▶ **PROVIDED TEXT**:
^^^^
# 10 months-old, systematically jumps and tries to bite me when he gets nervous/stimulated



## Cmllrz (Aug 8, 2021)

I must also add, that apart from this, we have a very good relationship. He follows me everywhere, when off-leash never tries to run away, he sits on my lap like a baby, eventhough he's almost bigger than me now hahaha.


----------



## 3goldens2keep (Feb 13, 2019)

He looks like a real nice Golden. My girl also jumps up when excited and walking along side of me. She nips at my hand, and it can hurt if she gets me. I have trained her in basic obedience. She knows the commands *Sit, Down, Heal, Stay, Leave it, and NO* (means stop what you are doing)....

Have you trained your dog in obedience? If you have, your commanding hi to *Heal* or *NO* would stop that behavior. I prefer using Heal as in that way she stops jumping and biting and heals as we walk.

Train, train, and retrain and be consistent....even big boys can be trained in basic obedience. If you do not know how to train obedience, try to find a class you can take with your dog or look on the internet for a training program you could follow. It is not hard, it just take 'knowing how' and then taking the time to do it daily...

Good Luck


----------



## LucyNoble (Apr 10, 2021)

I agree with 3goldens2keep and will add a few more items. My female golden behaved like yours especially 6mos-10mos and her aggressiveness (not super mean but pretty rough and pretty strong biting) was occasional and totally out-of-the-blue. From perfect to demon dog in seconds. Me moving or using my hands made it wayyyy worse -- whether to put a lead on her, take a lead off, finger up with a NO didn't help. Jumped, grabbed my legs, clawed, biting, nipping, legs arms. Yish. Awful. Closing her muzzle, she went crazy.

Watched a lot of videos, read a lot of articles. Some experts say puppies that leave their mother too young don't learn proper pack or play behavior. Remove yourself from the abuse, they said. So I did that and it helped. I said OOUCH, Yelped, left the vicinity. Who was training who, right? LOL. I tried everything for months. NO. Off. No Jump. etc. 98% of the time she responded to household/normal scenarios but not when in demon dog mode. Finally, I combined commands and what I was reading/learning.
^^^^
▶ **DATASET CONTENT**:

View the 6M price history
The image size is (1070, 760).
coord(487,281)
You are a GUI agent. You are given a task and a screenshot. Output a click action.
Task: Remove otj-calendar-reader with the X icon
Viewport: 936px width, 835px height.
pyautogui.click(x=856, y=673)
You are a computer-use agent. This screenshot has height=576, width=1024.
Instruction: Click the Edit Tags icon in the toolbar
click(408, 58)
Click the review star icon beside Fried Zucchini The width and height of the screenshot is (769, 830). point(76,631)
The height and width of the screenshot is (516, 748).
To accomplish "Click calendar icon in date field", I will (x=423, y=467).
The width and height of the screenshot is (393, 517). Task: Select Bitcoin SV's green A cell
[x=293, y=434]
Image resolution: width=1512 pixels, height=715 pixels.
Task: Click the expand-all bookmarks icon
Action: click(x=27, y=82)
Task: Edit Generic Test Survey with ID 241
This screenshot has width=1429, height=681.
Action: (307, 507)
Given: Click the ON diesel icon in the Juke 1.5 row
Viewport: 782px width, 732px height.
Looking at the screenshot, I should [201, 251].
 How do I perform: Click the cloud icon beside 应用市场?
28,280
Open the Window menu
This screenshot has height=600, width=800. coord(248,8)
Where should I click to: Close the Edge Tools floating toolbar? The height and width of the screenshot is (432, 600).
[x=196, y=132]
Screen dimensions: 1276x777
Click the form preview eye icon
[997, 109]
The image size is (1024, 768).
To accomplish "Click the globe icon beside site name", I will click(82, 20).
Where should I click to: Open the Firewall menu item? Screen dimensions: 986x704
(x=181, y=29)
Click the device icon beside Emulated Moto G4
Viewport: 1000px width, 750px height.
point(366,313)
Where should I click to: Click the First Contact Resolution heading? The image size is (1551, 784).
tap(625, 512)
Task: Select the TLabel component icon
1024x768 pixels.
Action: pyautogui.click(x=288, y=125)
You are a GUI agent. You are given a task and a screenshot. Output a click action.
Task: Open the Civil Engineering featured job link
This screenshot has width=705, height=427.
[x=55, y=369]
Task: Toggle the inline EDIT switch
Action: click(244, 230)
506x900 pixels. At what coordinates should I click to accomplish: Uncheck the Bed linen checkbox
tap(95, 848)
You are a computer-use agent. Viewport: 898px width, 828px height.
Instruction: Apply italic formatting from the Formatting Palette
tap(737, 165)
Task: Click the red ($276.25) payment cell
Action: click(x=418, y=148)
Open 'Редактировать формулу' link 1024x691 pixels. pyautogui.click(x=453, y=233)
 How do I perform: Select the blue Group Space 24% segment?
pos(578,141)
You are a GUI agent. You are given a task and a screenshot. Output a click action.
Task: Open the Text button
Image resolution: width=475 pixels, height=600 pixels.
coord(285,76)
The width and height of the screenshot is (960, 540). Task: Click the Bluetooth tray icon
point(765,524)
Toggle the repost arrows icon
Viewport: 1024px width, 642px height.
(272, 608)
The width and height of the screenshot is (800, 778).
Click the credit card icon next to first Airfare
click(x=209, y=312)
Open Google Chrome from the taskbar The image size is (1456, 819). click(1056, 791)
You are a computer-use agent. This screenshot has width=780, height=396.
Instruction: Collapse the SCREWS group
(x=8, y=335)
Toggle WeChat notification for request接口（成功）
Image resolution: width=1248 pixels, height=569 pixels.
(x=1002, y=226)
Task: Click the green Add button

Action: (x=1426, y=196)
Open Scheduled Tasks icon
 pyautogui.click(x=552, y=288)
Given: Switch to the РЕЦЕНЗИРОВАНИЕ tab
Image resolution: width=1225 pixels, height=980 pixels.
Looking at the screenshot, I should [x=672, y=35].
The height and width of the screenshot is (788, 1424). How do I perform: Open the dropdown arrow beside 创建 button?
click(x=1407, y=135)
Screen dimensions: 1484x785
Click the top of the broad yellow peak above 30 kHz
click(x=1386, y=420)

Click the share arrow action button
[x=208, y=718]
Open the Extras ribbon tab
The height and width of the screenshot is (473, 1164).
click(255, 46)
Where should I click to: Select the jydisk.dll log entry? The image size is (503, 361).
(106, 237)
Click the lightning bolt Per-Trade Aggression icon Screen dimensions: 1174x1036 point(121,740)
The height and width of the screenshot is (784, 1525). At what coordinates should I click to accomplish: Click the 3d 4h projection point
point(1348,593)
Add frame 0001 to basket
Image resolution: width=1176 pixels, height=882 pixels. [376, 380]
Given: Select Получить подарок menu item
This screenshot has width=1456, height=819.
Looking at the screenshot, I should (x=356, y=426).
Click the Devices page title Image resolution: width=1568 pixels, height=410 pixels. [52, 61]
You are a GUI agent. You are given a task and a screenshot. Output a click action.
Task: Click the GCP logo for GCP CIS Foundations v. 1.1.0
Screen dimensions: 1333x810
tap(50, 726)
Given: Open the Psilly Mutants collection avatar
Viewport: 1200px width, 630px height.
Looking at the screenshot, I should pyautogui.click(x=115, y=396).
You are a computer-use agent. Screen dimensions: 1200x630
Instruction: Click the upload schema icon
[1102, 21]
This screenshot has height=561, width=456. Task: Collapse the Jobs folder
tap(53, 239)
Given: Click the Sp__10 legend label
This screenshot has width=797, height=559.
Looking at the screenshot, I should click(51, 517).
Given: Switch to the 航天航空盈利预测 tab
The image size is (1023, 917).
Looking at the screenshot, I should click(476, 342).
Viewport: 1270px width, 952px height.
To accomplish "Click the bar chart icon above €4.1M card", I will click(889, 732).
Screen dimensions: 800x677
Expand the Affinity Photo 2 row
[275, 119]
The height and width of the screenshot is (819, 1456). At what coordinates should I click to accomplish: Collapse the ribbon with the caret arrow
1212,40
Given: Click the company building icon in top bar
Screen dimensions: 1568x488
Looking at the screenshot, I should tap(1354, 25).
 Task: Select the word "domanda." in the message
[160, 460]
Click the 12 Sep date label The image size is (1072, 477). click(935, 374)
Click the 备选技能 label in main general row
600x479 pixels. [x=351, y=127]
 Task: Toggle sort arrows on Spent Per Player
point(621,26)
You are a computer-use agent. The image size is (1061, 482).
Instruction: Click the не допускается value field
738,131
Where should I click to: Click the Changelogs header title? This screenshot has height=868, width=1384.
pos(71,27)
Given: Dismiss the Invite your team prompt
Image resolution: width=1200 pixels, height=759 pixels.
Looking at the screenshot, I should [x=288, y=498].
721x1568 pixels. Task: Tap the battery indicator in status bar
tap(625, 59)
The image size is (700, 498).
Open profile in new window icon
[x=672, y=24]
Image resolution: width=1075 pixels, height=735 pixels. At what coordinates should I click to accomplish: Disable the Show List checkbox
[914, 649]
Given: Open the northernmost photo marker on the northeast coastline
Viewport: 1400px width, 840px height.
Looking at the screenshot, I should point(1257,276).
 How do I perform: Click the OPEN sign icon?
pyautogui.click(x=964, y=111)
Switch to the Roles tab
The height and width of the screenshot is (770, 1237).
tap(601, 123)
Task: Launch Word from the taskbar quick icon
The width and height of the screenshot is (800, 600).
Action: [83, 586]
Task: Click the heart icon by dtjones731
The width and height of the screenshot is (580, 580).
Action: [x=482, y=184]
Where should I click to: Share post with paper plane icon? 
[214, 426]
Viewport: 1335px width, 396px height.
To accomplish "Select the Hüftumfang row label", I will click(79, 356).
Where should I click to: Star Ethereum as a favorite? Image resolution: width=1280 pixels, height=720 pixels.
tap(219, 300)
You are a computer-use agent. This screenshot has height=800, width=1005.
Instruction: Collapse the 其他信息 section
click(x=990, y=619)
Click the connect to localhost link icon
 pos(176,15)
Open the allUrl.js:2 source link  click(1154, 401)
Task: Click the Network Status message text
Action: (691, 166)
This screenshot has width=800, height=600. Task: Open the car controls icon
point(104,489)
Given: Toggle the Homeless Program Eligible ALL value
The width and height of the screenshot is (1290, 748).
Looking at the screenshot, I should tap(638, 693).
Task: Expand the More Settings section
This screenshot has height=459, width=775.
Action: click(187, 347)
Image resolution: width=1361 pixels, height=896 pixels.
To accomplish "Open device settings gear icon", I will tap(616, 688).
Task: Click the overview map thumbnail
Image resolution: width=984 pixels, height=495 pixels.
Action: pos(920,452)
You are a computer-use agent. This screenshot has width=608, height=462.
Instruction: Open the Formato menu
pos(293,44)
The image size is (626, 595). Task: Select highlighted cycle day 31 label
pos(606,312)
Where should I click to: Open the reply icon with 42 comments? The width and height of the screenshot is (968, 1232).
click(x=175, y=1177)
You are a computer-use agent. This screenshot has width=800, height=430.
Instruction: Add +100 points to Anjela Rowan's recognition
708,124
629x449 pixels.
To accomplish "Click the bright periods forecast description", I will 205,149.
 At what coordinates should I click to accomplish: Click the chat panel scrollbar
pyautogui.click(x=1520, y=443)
^^^^
▶ **EXERCISE AIM**: Translate this sentence from the forum thread on the jumping, biting puppy into Spanish: "Some experts say puppies that leave their mother too young don't learn proper pack or play behavior."

▶ **OUTPUT OF THE TASK**: Algunos expertos dicen que los cachorros que se separan de su madre demasiado pronto no aprenden el comportamiento adecuado de manada ni de juego.